Diciotto miliardi di dollari annui di importazioni cinesi saranno colpiti dai dazi annunciati martedì dal presidente statunitense Joe Biden, che aprono un nuovo capitolo nel confronto economico fra Washington e Pechino. “La Cina bara (...), dobbiamo proteggere imprese e lavoratori statunitensi”, ha dichiarato il capo dello Stato. La mossa arriva infatti con un occhio rivolto certo alla Cina ma con l’altro verso l’economia statunitense che Biden afferma di voler proteggere da una concorrenza sleale. Il protezionismo gode di ampio sostegno politico e fa guadagnare punti in vista delle elezioni di novembre. Anche lo sfidante Donald Trump - che durante il suo mandato aveva adottato provvedimenti simili - aveva di recente affermato che, in caso di ritorno alla Casa Bianca, avrebbe a sua volta imposto dazi sulle importazioni cinesi.
Nel dettaglio, dalla decisione di Biden - che nega di volere una “guerra commerciale” - sono toccati settori considerati strategici come quello delle automobili elettriche - per le quali le barriere commerciali sono quadruplicate raggiungendo il 100% - i semiconduttori (dal 25 al 50%), le batterie al litio, i metalli come acciaio e alluminio (dal 7,5 al 25%), i pannelli solari di cui la Cina è primo produttore mondiale, ma anche siringhe e mascherine.
Il Ministero del commercio cinese ha espresso la sua “forte disapprovazione”, accusando Washington di “politicizzare e strumentalizzare i dossier economici”, non in linea con “lo spirito di collaborazione” dell’incontro fra Biden e Xi Jinping lo scorso anno. Pechino minaccia ritorsioni: “Prenderemo misure decise in difesa dei nostri interessi”, ha fatto sapere.
Nel settembre scorso anche la Commissione europea aveva annunciato l’apertura di un’inchiesta sulle sovvenzioni cinesi al settore delle auto elettriche.
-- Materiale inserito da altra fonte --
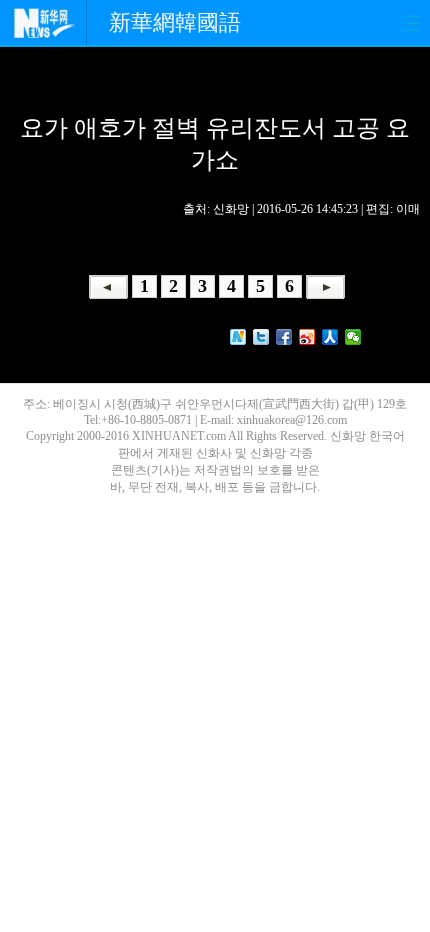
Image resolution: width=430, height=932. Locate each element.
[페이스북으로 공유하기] (284, 337)
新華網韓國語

La presidente Ursula von der Leyen si era detta pronta a “decisioni ferme” per proteggere economia e sicurezza” dell’UE. Ma secondo attori del settore come il patron di BMW Oliver Zipse, Bruxelles rischia di spararsi da sola in un piede con questo passo. E martedì sono arrivate due reazioni scettiche all’annuncio di Biden, quelle del premier svedese Ulf Kristersson e del cancelliere tedesco Olaf Scholz, in visita a Stoccolma.
“Non è una buona idea quella di smantellare il commercio mondiale”, ha dichiarato in particolare il primo, mentre Scholz ha ricordato che il 50% delle auto elettriche che partono dalla Cina escono da fabbriche di costruttori occidentali. I numeri: l’anno scorso, secondo l’ONG Transport & Environment, il 20% delle auto elettriche vendute nell’UE - 300’000 unità - era stato costruito in Cina, e di questo 20%, più della metà era di marchi occidentali come Tesla o la già citata BMW. Si tratta di un mercato fortemente interconnesso: basti pensare che la marca svedese Volvo è nelle mani della cinese Geely e che vende il 42% della sua produzione in Europa - dove sta costruendo la sua terza fabbrica - e il 24% in Cina dove ne ha già tre.